Only the greatest of the film world's great and good have been deemed fit for this role by the prestigious French fest: past American filmmakers to have held the position include Martin Scorsese, Francis Ford Coppola, David Lynch, Quentin Tarantino, Clint Eastwood and Tim Burton. Last year's president was the Italian actor-auteur Nanni Moretti, who won the Palme d'Or in 2001 for "The Son's Room."

Spielberg may seem a more mainstream pick than usual, but he has his own history with Cannes. Like all the aforementioned names, he has also competed for the Palme d'Or -- way back in 1974, with his very first theatrical feature, "The Sugarland Express." (It didn't win the big one, but he shared the Best Screenplay award with co-writers Hal Barwood and Matthew Robbins.) And while he's never been in Competition since, he's maintained his relationship with the Croisette: "E.T." had its world premiere in an out-of-competition slot at the festival in 1982, as did "Indiana Jones and the Kingdom of the Crystal Skull" in 2008.

“The memory of my first Cannes Film Festival, nearly 31 years ago with the debut of 'E.T.,' is still one of the most vibrant memories of my career," Spielberg further stated. (Was he not present in 1974, or has it slipped his mind?) "For over six decades, Cannes has served as a platform for extraordinary films to be discovered and introduced to the world for the first time. It is an honor and a privilege to preside over the jury of a festival that proves, again and again, that cinema is the language of the world.”

With or without his Cannes credentials, Spielberg is, as the foremost directorial brand name in all cinema, an inarguably worthy choice. It's also worth noting the extreme high regard in which the French hold him and his work: in 2010, august film journal Cahiers du Cinéma named "War of the Worlds" one of the 10 best films of the previous decade.
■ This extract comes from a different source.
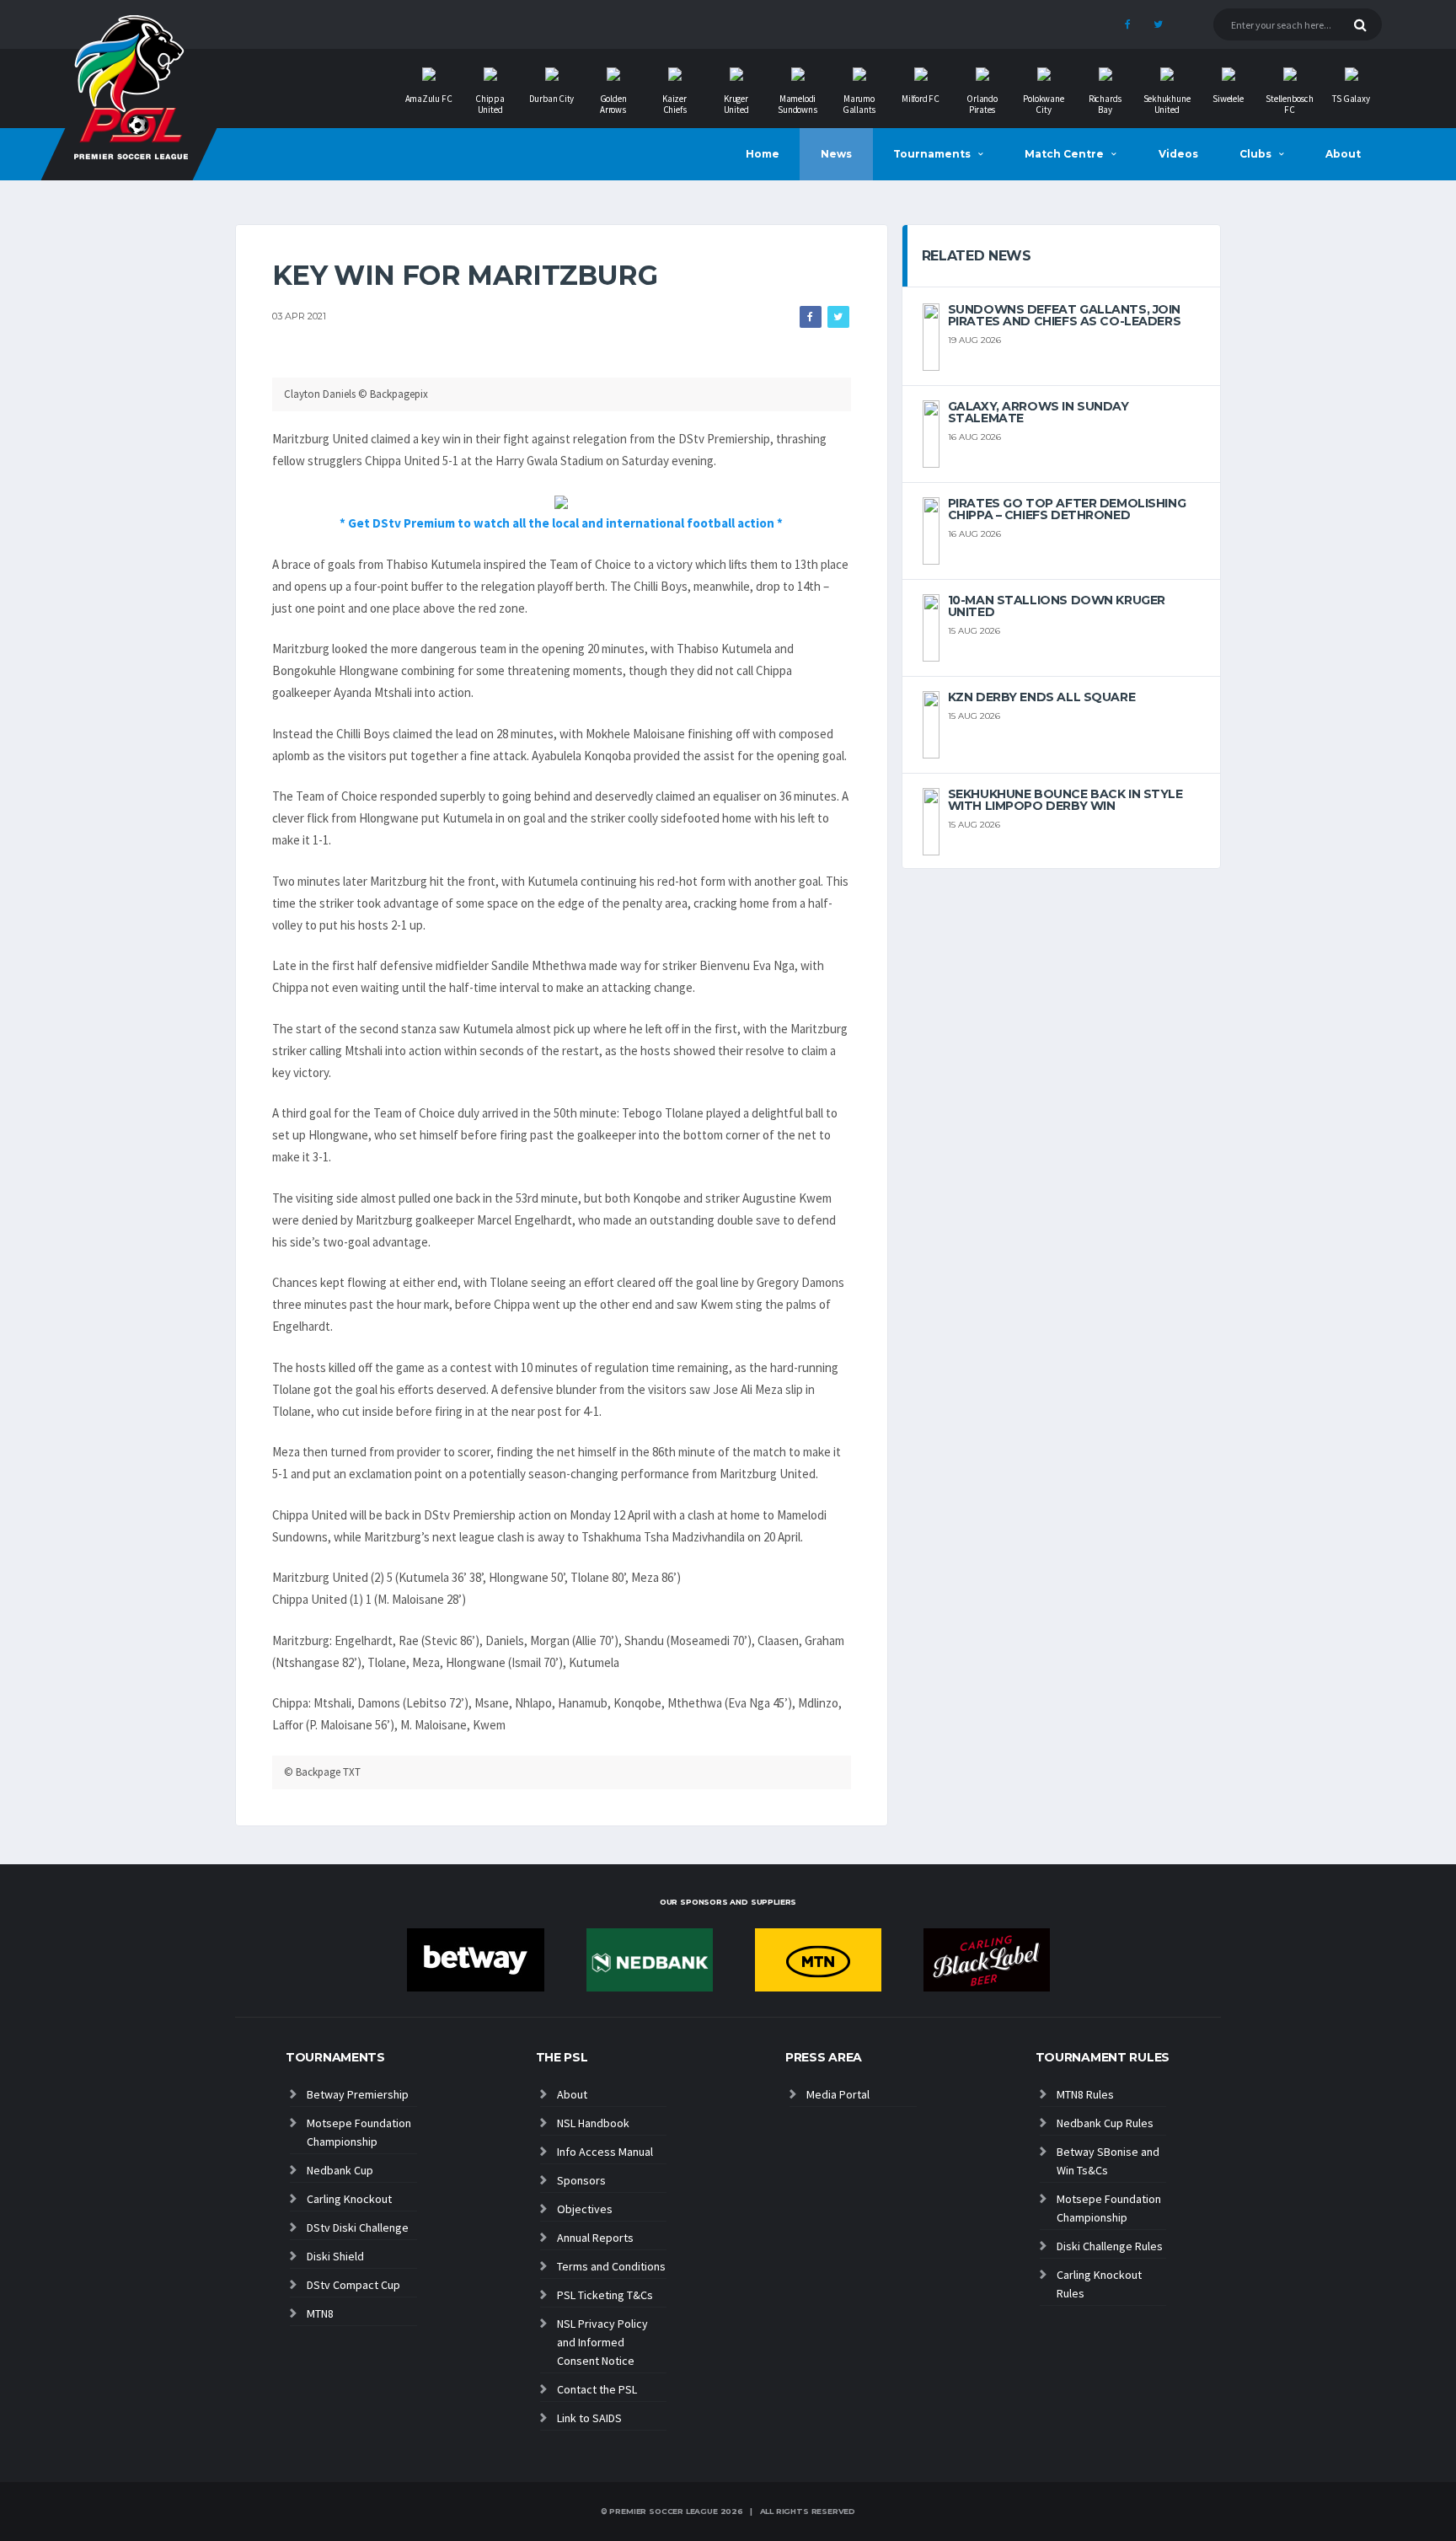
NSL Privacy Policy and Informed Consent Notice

Indeed, the only surprising thing about Spielberg's selection is that it's taken this long to happen -- and not for lack of trying on the festival's part. Festival president Gilles Jacob states that they had been courting Spielberg for some time, but this was the first year the director's busy schedule allowed for it:

"It was with 'E.T.,' that I screened as a world premiere in ‘82, that ties were made of the type you never forget. Ever since, I’ve often asked Steven to be Jury President, but he’s always been shooting a film. So when this year I was told, 'E.T., phone home,' I understood and immediately replied: 'At last!'"

This year's Cannes Film Festival runs from 15 to 25 May. Once again, we'll be in attendance. Roll on spring.